— Provided passage —

Add ability to enforce concurrent query limits by lbschanno · Pull Request #3257 · NationalSecurityAgency/datawave

lbschanno · 2025-10-31T18:14:28Z

Configuration

Add the ability to enforce concurrent query limits across a group of webservers. Zookeeper is used to track active queries and the following data:

The query ID
The user who submitted the query
The system the query was submitted on
The query logic the query originated from

Query limit enforcement is done through the QueryLimiter class. Given a user, system, and query logic, it can determine if any of the following limits have been exceeded:

The max allowed concurrent queries for the user.
The max allowed concurrent queries of the query logic for the user.
The max allowed concurrent queries for the system.
The max allowed concurrent queries of the query logic for the system.

Limits may be defined and customized on a per-user and per-system basis. They may also be defined for groups of query logics. The classes UserLimitProvider, SystemLimitProvider, and QueryLogicGroupLimitProvider are respectively responsible for identifying the best limits to enforce for a user, system, and query logic. They will be initialized in the QueryLimiter after providing a QueryLimitConfiguration instance. The following can be configured:

On a system-wide basis:

The default concurrent user query limit. This applies to the total number of queries a user may run across all systems. May be overridden per user.
The default concurrent system query limit. Primarily to avoid a system getting overloaded. May be overridden per system.

On a per-system basis:

The system name/ids the configuration targets. Regex matching is supported. Pattern uniqueness is enforced.
The concurrent system query limit. Overrides the system-wide value.
Whether queries submitted to the system count towards a user's concurrent query total. This is always true unless specified otherwise.
The concurrent system query limit for different query logic groups. Regex matching against group names is supported. Pattern uniqueness is enforced.

On a per-user basis:

The user DN.
The user's concurrent query limit. Overrides the system-wide configuration.
The user's concurrent query limit for different query logic groups. Regex matching against group names is supported.

On a per-query-logic-group basis:

The group name.
The query logics included in the group. Regex matching is supported. Pattern uniqueness is enforced.
The default concurrent user query limit. This applies to the total concurrent queries a user may run that originate from a query logic in the group across all systems.

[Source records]
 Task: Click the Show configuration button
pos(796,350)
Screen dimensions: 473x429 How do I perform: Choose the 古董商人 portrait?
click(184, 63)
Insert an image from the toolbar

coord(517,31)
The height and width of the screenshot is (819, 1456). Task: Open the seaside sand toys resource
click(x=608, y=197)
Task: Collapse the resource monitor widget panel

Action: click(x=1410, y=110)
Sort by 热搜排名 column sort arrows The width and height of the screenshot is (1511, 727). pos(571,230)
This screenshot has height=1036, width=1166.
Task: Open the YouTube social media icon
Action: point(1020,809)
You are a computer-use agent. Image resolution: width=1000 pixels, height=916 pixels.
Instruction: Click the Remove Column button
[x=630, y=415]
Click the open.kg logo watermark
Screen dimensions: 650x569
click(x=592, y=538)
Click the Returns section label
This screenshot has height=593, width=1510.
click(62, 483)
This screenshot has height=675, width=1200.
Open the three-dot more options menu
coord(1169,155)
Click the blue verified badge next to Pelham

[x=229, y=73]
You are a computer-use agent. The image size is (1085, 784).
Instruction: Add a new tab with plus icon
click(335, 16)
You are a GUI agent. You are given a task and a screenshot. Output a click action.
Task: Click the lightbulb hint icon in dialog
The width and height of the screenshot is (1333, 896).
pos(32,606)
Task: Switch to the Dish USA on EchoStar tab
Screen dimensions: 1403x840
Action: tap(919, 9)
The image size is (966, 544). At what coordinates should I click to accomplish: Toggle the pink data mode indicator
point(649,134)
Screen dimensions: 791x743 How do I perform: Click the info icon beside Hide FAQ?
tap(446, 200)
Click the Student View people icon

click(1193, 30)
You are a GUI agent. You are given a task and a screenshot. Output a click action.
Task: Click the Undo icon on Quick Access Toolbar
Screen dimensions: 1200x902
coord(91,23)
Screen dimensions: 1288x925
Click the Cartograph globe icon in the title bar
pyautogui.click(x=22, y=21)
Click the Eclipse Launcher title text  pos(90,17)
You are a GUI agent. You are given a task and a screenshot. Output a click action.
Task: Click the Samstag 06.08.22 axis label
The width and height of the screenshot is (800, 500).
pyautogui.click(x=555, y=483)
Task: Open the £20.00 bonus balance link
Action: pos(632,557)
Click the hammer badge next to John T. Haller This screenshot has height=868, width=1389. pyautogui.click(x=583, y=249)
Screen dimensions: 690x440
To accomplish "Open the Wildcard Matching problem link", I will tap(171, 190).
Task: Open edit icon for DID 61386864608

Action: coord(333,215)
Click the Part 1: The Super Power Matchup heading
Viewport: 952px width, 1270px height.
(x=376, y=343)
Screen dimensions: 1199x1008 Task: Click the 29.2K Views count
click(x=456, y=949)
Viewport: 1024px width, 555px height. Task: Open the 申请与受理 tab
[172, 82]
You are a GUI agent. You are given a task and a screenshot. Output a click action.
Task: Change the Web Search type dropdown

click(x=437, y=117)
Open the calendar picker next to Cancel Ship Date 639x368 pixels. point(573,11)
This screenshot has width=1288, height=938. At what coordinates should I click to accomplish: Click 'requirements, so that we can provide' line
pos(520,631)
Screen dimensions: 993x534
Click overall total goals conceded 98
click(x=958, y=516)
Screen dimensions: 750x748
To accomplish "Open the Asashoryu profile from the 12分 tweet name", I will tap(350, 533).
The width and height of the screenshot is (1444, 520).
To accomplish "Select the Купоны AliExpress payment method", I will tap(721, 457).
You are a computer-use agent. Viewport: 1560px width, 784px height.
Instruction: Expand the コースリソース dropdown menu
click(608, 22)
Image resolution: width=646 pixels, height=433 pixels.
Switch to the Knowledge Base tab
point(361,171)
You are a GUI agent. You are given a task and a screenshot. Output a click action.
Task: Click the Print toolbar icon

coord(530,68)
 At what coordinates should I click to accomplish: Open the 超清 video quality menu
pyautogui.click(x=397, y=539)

— Problem set —
(a) Translate this sentence from the pull request description into Spanish: "Limits may be defined and customized on a per-user and per-system basis."
(b) Quote the pull request description, starting at "The default concurrent system" and ending at "the system-wide configuration.".
(c) Answer these questions from the pull request description:
(i) What is used to track active queries?
(ii) Which class performs query limit enforcement?
(iii) In the per-system configuration, unless specified otherwise, do queries submitted to the system count toward a user's concurrent query total?

— Answers for the exercise —
(a) Los límites pueden definirse y personalizarse por usuario y por sistema.

(b)
The default concurrent system query limit. Primarily to avoid a system getting overloaded. May be overridden per system.

On a per-system basis:

The system name/ids the configuration targets. Regex matching is supported. Pattern uniqueness is enforced.
The concurrent system query limit. Overrides the system-wide value.
Whether queries submitted to the system count towards a user's concurrent query total. This is always true unless specified otherwise.
The concurrent system query limit for different query logic groups. Regex matching against group names is supported. Pattern uniqueness is enforced.

On a per-user basis:

The user DN.
The user's concurrent query limit. Overrides the system-wide configuration.

(c)
(i) Zookeeper
(ii) The QueryLimiter class
(iii) Yes, this is always true unless specified otherwise.